The problem has grown in the three years since TransLink contracted out the service, they say – a move they were assured at the time would result in improvements.
“They said, ‘we’re going to give you better service,’” recalled Anna Hayes, 90.
But when Hayes tried last week to book a ride for herself, Catherin Butcher and Viola Perkins to a June 12 ladies auxiliary meeting at the Crescent Legion, she was left wondering how the trio would get home.
“They say they can get you there, they can’t get you back,” Hayes said. “I never had any trouble before… (and was) never refused a ride.”
It is a similar story for 66-year-old Allan Watson.
Watson, a quadriplegic since he was injured in a cycling accident in December 1998, had to bow out of a June 4 doctor’s appointment after he was unable to book a return trip to the medical office – despite calling HandyDart a week in advance. His appointment was not for a trivial matter. He needed to get to the root of recent unexplained drops in his blood pressure.
Multiple calls to check for cancellations in the days leading up to the appointment were fruitless, with the end result being that Watson’s wife, Rhonda – a Peace Arch News circulation staffer – met with the doctor instead, to glean what advice she could for the problem before he left on a month’s holiday.
“HandyDart used to be a lot more convenient. Since the present operating company took over, it’s deteriorated,” Allan Watson said. “I know there are a lot of people having trouble with it. There have been occasions when I haven’t… seen a doctor simply because it’s so difficult to get there.”
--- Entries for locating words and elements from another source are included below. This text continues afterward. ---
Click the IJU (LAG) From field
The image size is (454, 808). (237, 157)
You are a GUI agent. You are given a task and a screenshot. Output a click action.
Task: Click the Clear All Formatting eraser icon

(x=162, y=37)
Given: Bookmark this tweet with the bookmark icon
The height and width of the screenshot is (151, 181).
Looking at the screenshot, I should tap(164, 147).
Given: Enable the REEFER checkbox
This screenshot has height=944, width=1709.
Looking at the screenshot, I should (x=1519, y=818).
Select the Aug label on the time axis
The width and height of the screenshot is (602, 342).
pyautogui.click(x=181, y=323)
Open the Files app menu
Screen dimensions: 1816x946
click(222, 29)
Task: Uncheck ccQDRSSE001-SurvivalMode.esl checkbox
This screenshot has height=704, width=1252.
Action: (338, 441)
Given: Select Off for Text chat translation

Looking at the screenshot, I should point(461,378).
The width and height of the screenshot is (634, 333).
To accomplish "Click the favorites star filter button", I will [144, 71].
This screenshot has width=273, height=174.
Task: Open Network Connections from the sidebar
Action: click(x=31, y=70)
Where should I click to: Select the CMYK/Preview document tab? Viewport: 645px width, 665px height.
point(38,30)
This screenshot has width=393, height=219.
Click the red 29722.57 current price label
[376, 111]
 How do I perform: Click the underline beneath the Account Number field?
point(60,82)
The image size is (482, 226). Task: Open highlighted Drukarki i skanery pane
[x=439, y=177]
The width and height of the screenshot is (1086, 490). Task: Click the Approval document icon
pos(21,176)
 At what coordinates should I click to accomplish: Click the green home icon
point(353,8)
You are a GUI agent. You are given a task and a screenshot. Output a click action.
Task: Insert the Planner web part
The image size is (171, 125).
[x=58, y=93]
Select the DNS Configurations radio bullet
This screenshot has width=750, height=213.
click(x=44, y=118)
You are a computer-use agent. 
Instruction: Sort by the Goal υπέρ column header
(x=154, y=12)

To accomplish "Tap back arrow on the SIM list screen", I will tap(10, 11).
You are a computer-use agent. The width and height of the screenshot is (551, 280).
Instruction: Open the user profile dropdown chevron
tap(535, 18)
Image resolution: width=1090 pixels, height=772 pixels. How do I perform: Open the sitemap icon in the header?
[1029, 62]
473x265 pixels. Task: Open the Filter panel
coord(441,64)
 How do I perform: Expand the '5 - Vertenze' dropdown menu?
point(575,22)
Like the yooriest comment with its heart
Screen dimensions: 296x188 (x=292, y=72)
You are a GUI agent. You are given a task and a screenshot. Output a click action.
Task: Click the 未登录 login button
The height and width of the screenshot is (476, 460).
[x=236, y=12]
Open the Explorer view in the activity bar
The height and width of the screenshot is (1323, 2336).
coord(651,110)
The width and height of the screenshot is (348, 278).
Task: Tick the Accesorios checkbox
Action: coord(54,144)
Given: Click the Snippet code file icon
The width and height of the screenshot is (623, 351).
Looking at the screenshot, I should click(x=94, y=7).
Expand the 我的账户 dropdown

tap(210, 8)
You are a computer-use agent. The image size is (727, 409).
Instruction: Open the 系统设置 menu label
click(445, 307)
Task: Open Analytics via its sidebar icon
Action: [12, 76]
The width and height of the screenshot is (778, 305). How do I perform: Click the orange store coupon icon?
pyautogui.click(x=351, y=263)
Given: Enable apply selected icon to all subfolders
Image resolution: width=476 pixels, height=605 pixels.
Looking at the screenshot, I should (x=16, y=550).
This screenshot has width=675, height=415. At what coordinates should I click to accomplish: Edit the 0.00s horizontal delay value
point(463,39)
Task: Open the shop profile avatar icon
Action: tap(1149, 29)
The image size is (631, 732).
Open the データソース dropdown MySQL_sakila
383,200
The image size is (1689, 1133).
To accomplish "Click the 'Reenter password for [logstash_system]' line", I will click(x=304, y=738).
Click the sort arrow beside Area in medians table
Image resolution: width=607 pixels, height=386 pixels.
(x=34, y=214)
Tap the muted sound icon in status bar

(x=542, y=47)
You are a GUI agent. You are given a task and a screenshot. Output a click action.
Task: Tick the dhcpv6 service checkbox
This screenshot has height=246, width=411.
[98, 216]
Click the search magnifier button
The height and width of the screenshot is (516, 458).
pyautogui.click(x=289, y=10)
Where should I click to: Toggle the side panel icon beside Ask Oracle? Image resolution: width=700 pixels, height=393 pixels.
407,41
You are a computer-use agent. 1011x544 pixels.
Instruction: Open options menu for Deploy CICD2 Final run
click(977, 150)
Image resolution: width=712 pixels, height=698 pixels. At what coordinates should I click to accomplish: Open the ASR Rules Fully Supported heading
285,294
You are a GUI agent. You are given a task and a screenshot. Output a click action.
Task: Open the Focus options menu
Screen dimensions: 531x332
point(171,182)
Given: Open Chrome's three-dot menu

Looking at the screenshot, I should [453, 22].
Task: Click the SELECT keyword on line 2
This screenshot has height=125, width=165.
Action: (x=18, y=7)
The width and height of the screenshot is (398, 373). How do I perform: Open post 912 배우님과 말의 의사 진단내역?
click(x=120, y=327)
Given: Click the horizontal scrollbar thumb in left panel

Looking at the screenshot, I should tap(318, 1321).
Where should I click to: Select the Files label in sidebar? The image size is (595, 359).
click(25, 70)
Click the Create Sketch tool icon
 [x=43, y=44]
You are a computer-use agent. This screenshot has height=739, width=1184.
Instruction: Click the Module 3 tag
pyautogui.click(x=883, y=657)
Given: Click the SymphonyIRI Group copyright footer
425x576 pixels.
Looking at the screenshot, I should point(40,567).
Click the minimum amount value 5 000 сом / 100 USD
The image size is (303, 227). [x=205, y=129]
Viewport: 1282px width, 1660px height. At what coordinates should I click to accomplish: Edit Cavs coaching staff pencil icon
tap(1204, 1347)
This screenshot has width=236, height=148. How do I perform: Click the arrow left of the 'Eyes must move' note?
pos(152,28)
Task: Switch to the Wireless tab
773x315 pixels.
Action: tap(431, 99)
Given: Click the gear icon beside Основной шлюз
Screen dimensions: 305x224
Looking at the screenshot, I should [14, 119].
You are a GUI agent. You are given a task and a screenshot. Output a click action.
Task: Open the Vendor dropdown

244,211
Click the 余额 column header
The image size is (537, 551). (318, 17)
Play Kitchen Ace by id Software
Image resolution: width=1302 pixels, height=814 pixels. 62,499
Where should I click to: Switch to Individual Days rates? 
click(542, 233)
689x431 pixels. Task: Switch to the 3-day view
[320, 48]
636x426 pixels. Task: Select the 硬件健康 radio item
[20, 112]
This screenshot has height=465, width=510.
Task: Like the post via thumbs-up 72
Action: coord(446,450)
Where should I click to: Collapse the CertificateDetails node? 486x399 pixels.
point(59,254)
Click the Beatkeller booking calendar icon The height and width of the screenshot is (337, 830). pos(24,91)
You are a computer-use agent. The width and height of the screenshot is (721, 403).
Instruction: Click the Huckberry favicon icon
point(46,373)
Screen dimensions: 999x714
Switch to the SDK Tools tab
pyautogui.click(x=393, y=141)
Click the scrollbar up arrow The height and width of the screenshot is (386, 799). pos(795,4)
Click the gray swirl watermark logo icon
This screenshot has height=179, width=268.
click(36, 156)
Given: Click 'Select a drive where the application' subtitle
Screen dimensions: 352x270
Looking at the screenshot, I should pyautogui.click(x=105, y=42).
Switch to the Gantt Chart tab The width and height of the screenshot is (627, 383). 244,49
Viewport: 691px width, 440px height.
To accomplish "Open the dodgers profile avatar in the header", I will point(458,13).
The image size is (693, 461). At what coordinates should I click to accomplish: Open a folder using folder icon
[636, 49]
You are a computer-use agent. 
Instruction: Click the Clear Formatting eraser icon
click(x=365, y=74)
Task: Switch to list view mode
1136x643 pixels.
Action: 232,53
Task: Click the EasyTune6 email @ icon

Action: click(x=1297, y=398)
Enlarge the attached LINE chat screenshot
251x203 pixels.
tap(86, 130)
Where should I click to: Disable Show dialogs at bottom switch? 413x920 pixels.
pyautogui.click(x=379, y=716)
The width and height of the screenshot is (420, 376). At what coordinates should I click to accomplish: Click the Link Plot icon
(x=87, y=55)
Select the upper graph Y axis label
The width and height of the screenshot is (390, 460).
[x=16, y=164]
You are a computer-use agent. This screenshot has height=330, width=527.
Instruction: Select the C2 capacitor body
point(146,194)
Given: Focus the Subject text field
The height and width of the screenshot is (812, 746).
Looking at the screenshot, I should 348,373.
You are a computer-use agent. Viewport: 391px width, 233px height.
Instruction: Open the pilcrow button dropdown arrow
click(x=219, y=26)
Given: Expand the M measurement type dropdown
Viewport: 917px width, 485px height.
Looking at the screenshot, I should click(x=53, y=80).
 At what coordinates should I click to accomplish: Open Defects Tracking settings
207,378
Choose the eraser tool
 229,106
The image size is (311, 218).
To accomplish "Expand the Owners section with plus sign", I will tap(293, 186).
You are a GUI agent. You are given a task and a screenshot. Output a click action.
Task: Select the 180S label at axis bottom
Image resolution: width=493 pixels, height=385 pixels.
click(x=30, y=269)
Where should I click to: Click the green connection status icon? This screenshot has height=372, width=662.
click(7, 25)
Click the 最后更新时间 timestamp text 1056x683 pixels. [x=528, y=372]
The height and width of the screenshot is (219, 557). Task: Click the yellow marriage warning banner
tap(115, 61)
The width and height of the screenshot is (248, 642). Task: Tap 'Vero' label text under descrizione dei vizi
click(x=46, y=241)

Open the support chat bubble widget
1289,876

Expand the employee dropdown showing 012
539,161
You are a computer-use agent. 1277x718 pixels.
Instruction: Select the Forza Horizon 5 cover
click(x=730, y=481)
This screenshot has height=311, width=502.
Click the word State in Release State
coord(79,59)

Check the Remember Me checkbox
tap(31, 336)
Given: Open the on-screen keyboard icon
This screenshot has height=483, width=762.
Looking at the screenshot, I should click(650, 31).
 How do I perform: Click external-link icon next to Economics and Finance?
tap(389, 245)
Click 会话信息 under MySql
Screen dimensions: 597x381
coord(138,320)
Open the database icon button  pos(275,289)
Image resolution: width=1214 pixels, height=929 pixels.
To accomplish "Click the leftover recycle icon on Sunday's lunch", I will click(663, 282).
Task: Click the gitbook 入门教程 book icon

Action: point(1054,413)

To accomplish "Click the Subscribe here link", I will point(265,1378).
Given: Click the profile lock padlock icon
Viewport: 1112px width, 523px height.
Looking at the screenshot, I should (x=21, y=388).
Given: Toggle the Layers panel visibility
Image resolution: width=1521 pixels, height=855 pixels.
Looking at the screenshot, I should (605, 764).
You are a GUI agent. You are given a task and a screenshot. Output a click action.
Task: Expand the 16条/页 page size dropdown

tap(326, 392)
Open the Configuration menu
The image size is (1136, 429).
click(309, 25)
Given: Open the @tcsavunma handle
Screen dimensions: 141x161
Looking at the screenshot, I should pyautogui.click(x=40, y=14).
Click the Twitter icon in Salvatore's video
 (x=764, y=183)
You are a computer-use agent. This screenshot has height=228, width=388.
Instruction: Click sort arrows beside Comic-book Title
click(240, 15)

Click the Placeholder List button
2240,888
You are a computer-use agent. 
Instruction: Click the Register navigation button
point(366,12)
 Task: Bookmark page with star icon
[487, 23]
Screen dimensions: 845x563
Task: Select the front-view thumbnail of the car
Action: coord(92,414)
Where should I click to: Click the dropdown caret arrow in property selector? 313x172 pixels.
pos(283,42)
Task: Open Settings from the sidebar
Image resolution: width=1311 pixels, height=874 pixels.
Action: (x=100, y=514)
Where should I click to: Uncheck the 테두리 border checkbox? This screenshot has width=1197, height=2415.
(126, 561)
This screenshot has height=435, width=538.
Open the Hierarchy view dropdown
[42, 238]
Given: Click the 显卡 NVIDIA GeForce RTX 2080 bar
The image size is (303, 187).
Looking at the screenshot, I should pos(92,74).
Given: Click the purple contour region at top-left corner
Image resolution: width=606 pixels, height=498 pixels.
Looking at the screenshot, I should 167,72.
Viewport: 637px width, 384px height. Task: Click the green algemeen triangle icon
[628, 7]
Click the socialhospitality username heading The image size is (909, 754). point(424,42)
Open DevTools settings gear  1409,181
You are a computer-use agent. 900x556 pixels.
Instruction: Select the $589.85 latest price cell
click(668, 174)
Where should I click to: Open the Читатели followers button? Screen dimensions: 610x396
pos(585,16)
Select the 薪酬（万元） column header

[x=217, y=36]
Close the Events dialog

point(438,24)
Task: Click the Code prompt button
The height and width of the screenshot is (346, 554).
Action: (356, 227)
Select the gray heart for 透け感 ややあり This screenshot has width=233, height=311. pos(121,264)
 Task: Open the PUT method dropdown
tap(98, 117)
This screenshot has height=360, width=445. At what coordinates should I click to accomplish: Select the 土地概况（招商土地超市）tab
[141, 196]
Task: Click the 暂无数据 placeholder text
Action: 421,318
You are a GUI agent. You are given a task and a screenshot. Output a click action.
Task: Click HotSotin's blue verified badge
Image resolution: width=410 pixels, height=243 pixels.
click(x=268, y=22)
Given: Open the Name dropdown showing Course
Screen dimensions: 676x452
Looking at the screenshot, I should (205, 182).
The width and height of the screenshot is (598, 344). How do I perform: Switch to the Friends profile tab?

Zdenka Buric – a spokesperson for MVT Canadian Bus, which is on contract with TransLink – said she could not get into specific details of individual clients, but confirmed that 37,000 ride requests were denied last year. The number is out of approximately 1.22 million trips (598,000 service hours) that the TransLink contract provides for, she said.
“We work really hard to accommodate requests and deliver good service to all of our customers,” she said. “It comes back to the number of hours that we can deliver based on our arrangement with TransLink.”
TransLink has not returned PAN’s queries, other than to refer HandyDart questions to Buric.
A pilot program is in place to supplement the service with taxis, however Buric acknowledged taxi service “is really not appropriate” for all clients.
Watson said he knows of only two taxis in the White Rock/South Surrey area that can accommodate his “sip-and-puff” wheelchair.
And Perkins, 85, Hayes and Butcher, 94, said the service they receive from taxi drivers is far below that provided by trained HandyDart drivers.
Hayes said one taxi driver actually drove off before she had steadied herself on her walker and without even closing the car door.
The seniors said they can’t afford to routinely pay regular fares for taxi rides. A one-way trip to the Crescent Legion cost Butcher $25.
“It makes it impossible for us to take part in anything outside of living in a place like this,” Hayes said.
And while Watson said rides with a private service are available, that cost – it would have been about $160 return for his June 4 doctor appointment – is also not sustainable long-term.
Watson said he hopes that increased awareness of the issue and how people are being affected will help others in similar situations. If no one speaks up, nothing will change, he said.
“There are a lot of people that can’t speak for themselves,” he said. “If people don’t know what the problem is… it’s certainly not going to get fixed. If those that can speak don’t, who will?”
Hayes said she plans to take her concerns to Surrey-White Rock MLA Gordon Hogg.